[Task details]:
Transcribe the data below line by line, keeping every word, number, and symbol unchanged.

[Part of a data file]:
*-*-*

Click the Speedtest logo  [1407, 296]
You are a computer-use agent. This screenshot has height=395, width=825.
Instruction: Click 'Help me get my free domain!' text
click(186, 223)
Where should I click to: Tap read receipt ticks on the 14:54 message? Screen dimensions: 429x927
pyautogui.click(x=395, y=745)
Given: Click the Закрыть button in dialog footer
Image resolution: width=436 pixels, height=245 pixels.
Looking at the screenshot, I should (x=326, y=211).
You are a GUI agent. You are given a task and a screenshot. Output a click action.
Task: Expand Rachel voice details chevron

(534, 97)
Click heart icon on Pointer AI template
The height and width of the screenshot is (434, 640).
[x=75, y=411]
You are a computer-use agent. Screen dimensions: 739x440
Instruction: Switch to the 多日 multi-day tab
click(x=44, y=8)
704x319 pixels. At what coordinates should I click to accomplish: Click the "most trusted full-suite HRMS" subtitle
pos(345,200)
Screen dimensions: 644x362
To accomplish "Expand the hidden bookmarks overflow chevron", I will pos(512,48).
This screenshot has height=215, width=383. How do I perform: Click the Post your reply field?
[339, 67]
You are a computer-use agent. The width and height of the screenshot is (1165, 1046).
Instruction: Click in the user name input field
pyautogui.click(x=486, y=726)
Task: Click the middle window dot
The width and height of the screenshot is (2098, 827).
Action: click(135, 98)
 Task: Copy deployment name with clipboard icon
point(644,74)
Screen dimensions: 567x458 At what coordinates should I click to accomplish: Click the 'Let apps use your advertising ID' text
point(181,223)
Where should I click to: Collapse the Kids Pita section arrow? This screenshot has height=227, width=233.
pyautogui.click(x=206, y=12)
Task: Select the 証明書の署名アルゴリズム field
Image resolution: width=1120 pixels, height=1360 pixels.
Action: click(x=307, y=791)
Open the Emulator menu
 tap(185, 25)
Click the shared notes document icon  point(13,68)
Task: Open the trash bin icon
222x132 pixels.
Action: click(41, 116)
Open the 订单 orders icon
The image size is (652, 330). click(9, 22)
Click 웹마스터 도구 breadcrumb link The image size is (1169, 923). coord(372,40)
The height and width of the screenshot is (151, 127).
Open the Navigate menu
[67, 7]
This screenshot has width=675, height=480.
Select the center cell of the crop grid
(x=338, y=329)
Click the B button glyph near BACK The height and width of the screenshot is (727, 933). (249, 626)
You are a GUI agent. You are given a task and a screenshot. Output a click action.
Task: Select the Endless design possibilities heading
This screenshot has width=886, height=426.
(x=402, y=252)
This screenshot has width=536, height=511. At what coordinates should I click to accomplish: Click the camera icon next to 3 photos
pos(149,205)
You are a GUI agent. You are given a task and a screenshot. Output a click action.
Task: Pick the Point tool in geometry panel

*-*-*

[Solution to the exercise]:
Click the Speedtest logo  [1407, 296]
You are a computer-use agent. This screenshot has height=395, width=825.
Instruction: Click 'Help me get my free domain!' text
click(186, 223)
Where should I click to: Tap read receipt ticks on the 14:54 message? Screen dimensions: 429x927
pyautogui.click(x=395, y=745)
Given: Click the Закрыть button in dialog footer
Image resolution: width=436 pixels, height=245 pixels.
Looking at the screenshot, I should (x=326, y=211).
You are a GUI agent. You are given a task and a screenshot. Output a click action.
Task: Expand Rachel voice details chevron

(534, 97)
Click heart icon on Pointer AI template
The height and width of the screenshot is (434, 640).
[x=75, y=411]
You are a computer-use agent. Screen dimensions: 739x440
Instruction: Switch to the 多日 multi-day tab
click(x=44, y=8)
704x319 pixels. At what coordinates should I click to accomplish: Click the "most trusted full-suite HRMS" subtitle
pos(345,200)
Screen dimensions: 644x362
To accomplish "Expand the hidden bookmarks overflow chevron", I will pos(512,48).
This screenshot has height=215, width=383. How do I perform: Click the Post your reply field?
[339, 67]
You are a computer-use agent. The width and height of the screenshot is (1165, 1046).
Instruction: Click in the user name input field
pyautogui.click(x=486, y=726)
Task: Click the middle window dot
The width and height of the screenshot is (2098, 827).
Action: click(135, 98)
 Task: Copy deployment name with clipboard icon
point(644,74)
Screen dimensions: 567x458 At what coordinates should I click to accomplish: Click the 'Let apps use your advertising ID' text
point(181,223)
Where should I click to: Collapse the Kids Pita section arrow? This screenshot has height=227, width=233.
pyautogui.click(x=206, y=12)
Task: Select the 証明書の署名アルゴリズム field
Image resolution: width=1120 pixels, height=1360 pixels.
Action: click(x=307, y=791)
Open the Emulator menu
 tap(185, 25)
Click the shared notes document icon  point(13,68)
Task: Open the trash bin icon
222x132 pixels.
Action: click(41, 116)
Open the 订单 orders icon
The image size is (652, 330). click(9, 22)
Click 웹마스터 도구 breadcrumb link The image size is (1169, 923). coord(372,40)
The height and width of the screenshot is (151, 127).
Open the Navigate menu
[67, 7]
This screenshot has width=675, height=480.
Select the center cell of the crop grid
(x=338, y=329)
Click the B button glyph near BACK The height and width of the screenshot is (727, 933). (249, 626)
You are a GUI agent. You are given a task and a screenshot. Output a click action.
Task: Select the Endless design possibilities heading
This screenshot has width=886, height=426.
(x=402, y=252)
This screenshot has width=536, height=511. At what coordinates should I click to accomplish: Click the camera icon next to 3 photos
pos(149,205)
You are a GUI agent. You are given a task and a screenshot. Output a click action.
Task: Pick the Point tool in geometry panel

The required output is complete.